* [CONSIGNES]
- A) Reformulez sous forme de liste le paragraphe de l'article sur le Brexit qui commence par « L'accord sur le Brexit laborieusement négocié », en conservant ses faits principaux.
- B) Modifiez l'article sur le Brexit en reproduisant tout ce qui va de « Par Philippe Bernard, Londres, correspondant » jusqu'à « toujours aussi divisée. », avec « séparation » à la place de « divorce ».

___ EXTRAIT CITÉ ___

Theresa May en sursis et le Brexit dans l’impasse après un nouveau veto des députés

Par Philippe Bernard, Londres, correspondant

Dès mercredi, les élus devraient voter pour exclure une sortie de l’UE sans accord le 29 mars, puis pour demander un report de la date du divorce. Mais la classe politique est toujours aussi divisée.

L’accord sur le Brexit laborieusement négocié avec Bruxelles depuis deux ans est mort, et Theresa May, qui l’a conclu, n’est, politiquement, guère en meilleur état. L’ampleur du rejet de ce texte par les députés britanniques, mardi 12 mars au soir, a le mérite de la clarté : 391 l’ont rejeté tandis que seuls 242 l’ont approuvé ; par ailleurs 75 des 314 élus conservateurs ont défié leur première ministre.

Le résultat est moins cinglant que celui enregistré le 15 janvier lors d’un premier vote négatif. Mais il est sans appel. A nouveau, il résulte du rejet conjoint par les députés europhobes – qui considèrent que l’accord ferait de leur pays un « vassal » de l’Union européenne (UE) –, et par les élus proeuropéens – qui le trouvent moins avantageux que le maintien dans l’UE.

« Ce qui est extraordinaire est que personne ne sait ce qui va se passer après », a résumé Nick Robinson, vétéran du commentaire politique de la BBC, alors que la sortie de l’UE est programmée pour le 29 mars.

Métaphorique ou non, la quasi-extinction de voix dont a souffert Theresa May toute la journée de mardi symbolisait l’état d’un pays réputé pragmatique mais restant sans voix faute d’avoir su accepter des compromis avec ses voisins.

Prise des commandes du Brexit par le Parlement

« Je regrette profondément la décision prise par la Chambre [des Communes] ce soir », a déclaré la première ministre sur un ton caverneux à l’issue du vote. Feignant d’ignorer que son avenir à la tête du gouvernement est en question, et, fidèle à sa réputation d’opiniâtreté, elle a exclu de démissionner et pris acte du fait du jour : la prise des commandes du Brexit par le Parlement.

___ ENTRÉES FOURNIES ___

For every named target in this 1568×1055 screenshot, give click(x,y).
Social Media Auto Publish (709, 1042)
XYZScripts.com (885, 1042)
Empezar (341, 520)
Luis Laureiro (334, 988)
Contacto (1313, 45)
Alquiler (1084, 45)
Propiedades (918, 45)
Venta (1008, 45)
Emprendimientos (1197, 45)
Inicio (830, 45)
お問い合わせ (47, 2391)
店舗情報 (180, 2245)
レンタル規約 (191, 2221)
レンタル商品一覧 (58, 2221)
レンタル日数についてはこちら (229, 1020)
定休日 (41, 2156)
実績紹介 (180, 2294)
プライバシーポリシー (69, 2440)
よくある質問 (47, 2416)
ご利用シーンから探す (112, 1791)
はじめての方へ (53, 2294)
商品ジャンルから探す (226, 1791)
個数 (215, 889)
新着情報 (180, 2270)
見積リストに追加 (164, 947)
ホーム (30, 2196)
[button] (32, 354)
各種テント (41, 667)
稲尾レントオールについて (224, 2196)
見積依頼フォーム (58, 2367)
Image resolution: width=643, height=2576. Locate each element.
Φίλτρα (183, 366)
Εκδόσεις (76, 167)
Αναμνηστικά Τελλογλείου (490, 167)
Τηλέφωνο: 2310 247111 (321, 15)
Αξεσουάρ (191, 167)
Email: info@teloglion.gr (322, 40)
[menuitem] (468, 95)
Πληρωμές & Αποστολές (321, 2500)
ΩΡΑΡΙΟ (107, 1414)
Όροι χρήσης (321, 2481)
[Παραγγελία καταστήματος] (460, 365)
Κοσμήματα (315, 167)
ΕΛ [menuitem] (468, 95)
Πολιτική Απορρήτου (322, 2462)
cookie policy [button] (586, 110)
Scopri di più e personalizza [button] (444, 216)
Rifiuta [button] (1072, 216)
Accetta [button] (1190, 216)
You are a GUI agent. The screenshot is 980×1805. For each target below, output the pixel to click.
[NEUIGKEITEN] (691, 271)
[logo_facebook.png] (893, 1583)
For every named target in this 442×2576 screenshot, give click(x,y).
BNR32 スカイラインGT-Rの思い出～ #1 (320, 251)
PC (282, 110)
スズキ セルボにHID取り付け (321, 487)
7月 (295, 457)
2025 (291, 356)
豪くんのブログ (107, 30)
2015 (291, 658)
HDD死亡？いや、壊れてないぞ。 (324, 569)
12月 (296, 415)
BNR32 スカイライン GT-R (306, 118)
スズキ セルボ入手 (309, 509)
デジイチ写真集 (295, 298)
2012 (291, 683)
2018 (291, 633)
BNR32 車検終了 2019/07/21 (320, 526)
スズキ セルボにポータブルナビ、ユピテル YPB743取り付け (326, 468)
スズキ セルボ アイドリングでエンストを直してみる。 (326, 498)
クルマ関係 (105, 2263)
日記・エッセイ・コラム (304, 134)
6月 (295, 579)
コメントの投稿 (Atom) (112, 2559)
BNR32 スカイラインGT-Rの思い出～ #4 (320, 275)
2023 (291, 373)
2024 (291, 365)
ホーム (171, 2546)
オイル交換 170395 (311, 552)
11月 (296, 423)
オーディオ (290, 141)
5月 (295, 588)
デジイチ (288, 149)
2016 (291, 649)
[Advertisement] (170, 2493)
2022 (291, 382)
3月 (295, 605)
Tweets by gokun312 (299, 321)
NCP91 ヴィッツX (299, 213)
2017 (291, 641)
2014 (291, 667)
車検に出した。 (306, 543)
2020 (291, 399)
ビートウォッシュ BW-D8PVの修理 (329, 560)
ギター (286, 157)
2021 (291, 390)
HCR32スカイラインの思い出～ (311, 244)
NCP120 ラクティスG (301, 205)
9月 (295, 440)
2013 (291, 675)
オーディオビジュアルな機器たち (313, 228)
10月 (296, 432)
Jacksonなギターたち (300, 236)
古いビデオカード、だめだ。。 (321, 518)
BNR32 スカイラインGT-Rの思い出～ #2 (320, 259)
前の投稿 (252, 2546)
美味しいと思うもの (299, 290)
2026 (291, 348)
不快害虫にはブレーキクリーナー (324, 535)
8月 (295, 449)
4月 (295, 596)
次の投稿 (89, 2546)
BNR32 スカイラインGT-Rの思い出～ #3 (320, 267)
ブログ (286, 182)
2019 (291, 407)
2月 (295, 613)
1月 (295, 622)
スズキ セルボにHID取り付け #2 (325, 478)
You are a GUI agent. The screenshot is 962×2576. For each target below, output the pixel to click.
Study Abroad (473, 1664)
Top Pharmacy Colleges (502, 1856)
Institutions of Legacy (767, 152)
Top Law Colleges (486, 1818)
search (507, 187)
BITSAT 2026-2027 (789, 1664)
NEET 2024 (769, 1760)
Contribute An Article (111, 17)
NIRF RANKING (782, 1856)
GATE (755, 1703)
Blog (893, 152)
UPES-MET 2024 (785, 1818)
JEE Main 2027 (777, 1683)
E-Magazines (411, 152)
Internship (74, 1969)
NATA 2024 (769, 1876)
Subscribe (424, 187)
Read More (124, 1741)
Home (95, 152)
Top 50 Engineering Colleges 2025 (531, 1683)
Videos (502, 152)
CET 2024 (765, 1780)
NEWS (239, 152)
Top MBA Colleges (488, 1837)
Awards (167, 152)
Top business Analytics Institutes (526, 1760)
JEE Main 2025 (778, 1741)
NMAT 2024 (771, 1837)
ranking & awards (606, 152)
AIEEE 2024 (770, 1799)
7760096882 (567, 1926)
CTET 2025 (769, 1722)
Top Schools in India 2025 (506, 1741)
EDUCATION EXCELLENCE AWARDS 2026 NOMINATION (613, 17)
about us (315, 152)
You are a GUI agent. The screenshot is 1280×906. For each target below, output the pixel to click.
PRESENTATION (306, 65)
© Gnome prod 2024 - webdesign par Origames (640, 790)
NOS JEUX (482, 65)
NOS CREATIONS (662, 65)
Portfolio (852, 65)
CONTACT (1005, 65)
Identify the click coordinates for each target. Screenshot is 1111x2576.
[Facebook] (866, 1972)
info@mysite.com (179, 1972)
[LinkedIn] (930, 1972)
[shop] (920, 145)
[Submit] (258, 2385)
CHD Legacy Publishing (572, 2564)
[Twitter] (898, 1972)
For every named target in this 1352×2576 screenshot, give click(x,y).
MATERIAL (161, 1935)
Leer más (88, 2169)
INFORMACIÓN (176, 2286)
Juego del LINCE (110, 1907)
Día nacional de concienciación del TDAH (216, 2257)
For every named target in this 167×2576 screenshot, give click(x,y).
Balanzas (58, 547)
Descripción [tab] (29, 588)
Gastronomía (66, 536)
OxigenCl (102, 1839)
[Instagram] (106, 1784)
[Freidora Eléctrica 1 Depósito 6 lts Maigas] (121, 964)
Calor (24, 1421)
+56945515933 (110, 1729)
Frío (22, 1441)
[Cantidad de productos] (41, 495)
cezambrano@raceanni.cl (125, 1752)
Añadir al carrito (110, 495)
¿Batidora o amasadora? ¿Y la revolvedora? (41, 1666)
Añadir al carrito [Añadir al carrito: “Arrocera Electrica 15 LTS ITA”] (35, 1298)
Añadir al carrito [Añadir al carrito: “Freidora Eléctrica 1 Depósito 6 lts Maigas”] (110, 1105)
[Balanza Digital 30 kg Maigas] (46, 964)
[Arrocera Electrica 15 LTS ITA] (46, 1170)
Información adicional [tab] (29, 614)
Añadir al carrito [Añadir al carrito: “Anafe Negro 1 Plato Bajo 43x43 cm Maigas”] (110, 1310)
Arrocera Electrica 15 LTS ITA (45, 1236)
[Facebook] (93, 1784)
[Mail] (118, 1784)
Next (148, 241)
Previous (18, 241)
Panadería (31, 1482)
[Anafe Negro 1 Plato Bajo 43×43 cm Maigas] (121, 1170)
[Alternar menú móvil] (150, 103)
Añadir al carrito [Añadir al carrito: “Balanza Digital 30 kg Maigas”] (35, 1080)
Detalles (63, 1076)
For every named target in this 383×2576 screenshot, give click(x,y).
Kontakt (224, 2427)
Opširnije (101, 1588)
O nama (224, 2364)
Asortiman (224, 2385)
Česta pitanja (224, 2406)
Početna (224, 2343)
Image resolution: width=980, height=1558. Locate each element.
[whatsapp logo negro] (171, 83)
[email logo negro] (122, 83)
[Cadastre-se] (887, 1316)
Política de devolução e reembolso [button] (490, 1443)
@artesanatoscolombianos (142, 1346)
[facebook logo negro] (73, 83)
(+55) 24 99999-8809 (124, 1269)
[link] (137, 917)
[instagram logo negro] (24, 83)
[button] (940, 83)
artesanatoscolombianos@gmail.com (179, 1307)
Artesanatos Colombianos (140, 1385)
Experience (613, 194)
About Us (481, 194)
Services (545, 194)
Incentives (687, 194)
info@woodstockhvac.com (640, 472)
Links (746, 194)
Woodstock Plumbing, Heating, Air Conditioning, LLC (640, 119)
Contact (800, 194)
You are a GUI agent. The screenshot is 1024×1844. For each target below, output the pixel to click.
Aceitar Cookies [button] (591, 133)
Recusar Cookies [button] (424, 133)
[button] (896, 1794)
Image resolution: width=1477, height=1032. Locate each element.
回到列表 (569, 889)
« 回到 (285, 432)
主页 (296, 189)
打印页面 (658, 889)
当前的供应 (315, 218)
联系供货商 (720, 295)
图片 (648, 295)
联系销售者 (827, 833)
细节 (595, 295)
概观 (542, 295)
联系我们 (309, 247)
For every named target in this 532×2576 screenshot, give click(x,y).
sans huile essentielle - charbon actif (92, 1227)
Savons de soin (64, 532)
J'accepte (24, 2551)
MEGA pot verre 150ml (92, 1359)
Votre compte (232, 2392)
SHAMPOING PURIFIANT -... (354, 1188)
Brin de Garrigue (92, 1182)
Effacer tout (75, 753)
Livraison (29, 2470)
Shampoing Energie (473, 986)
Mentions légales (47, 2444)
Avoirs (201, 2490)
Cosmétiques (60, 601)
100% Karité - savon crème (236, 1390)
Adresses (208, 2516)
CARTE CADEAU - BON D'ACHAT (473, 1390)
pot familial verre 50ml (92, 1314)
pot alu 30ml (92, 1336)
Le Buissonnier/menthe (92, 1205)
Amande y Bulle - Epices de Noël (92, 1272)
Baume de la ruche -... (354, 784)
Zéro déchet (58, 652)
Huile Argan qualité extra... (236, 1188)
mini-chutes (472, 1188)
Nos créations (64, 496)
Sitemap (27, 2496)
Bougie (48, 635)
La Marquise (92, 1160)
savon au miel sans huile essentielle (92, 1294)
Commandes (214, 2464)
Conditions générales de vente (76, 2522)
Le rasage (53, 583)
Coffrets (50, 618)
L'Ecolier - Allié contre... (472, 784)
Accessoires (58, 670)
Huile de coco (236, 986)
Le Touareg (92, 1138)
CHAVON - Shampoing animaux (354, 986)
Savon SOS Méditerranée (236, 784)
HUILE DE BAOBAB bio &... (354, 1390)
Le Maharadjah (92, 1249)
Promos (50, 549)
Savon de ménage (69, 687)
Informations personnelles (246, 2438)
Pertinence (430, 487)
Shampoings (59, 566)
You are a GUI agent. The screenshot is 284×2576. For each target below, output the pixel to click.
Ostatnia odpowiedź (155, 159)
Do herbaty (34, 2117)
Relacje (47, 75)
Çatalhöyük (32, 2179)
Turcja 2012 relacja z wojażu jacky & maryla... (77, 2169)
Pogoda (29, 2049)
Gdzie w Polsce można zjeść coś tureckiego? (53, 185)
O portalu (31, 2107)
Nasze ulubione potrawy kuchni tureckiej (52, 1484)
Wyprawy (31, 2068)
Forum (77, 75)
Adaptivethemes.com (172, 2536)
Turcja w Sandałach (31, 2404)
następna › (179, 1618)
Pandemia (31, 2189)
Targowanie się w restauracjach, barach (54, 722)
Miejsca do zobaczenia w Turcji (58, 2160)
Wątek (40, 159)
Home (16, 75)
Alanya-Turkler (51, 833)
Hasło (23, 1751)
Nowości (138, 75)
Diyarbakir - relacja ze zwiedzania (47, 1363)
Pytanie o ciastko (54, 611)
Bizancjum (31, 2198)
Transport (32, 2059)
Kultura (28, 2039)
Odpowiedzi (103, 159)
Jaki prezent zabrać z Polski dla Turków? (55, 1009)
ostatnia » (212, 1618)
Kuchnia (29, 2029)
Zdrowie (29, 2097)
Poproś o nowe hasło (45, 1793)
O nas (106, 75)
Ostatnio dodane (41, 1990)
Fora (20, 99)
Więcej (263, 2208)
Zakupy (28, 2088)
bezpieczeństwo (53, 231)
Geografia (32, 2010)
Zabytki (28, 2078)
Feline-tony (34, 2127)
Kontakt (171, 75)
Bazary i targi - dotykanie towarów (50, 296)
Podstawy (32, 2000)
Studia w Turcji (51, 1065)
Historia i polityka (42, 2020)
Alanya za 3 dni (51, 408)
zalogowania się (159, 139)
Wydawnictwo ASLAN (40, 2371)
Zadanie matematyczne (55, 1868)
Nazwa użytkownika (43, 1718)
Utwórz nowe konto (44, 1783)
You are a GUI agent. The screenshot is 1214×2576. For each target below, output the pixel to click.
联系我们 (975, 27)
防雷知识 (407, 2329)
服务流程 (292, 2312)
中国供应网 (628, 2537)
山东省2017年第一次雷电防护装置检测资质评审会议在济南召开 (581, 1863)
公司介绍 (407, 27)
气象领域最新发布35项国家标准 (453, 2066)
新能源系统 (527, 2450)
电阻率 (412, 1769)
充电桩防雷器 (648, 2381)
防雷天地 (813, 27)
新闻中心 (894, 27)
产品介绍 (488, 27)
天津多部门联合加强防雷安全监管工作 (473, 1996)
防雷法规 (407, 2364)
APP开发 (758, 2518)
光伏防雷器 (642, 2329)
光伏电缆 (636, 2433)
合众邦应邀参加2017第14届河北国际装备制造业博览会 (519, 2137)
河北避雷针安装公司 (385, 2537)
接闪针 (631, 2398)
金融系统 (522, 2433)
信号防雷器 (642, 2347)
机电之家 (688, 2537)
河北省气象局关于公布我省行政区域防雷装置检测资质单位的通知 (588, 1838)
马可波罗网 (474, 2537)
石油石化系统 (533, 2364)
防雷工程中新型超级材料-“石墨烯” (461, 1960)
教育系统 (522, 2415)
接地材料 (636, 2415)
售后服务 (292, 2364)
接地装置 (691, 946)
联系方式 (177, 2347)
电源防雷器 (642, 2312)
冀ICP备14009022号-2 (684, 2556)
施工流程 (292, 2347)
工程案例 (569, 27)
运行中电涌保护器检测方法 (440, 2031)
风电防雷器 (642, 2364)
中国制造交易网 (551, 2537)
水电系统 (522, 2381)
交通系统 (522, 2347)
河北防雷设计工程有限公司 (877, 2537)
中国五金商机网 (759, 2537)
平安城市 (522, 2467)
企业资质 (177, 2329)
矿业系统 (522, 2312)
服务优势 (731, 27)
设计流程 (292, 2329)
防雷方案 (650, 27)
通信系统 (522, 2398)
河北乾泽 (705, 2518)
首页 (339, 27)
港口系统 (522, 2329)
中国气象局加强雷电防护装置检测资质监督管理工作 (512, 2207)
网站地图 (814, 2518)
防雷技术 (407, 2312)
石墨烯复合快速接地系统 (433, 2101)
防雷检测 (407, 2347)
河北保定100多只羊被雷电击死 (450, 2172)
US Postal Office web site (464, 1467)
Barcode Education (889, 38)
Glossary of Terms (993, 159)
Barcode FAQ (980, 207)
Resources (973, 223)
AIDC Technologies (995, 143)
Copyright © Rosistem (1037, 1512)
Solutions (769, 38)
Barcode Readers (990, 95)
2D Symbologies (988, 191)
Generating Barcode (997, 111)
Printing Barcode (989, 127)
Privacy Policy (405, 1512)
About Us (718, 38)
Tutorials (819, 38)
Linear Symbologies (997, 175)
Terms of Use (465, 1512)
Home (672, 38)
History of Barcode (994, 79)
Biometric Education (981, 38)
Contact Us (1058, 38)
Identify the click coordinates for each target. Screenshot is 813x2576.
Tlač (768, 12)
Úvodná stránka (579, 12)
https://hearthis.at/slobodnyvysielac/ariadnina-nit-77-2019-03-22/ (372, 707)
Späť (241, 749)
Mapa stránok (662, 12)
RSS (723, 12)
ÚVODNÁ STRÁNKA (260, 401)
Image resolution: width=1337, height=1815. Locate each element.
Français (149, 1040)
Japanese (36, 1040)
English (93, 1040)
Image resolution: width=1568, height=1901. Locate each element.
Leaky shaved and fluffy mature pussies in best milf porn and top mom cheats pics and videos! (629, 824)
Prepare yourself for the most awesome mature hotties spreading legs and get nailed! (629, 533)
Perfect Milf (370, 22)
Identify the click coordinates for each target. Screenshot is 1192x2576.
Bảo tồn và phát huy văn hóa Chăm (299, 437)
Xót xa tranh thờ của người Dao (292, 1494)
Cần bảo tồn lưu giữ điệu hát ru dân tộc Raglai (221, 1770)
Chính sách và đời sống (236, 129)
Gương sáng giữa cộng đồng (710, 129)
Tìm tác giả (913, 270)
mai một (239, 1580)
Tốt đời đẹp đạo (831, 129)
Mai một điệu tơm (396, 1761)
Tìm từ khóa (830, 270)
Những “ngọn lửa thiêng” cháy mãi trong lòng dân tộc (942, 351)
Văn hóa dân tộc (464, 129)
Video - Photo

___

* [CORRIGÉS]
- A)
- L'accord sur le Brexit, négocié avec Bruxelles pendant deux ans, est mort.
- Theresa May, qui l'a conclu, n'est politiquement guère en meilleur état.
- Mardi 12 mars au soir, les députés britanniques l'ont rejeté par 391 voix contre 242.
- 75 des 314 élus conservateurs ont défié leur première ministre.

- B)
Par Philippe Bernard, Londres, correspondant

Dès mercredi, les élus devraient voter pour exclure une sortie de l’UE sans accord le 29 mars, puis pour demander un report de la date du séparation. Mais la classe politique est toujours aussi divisée.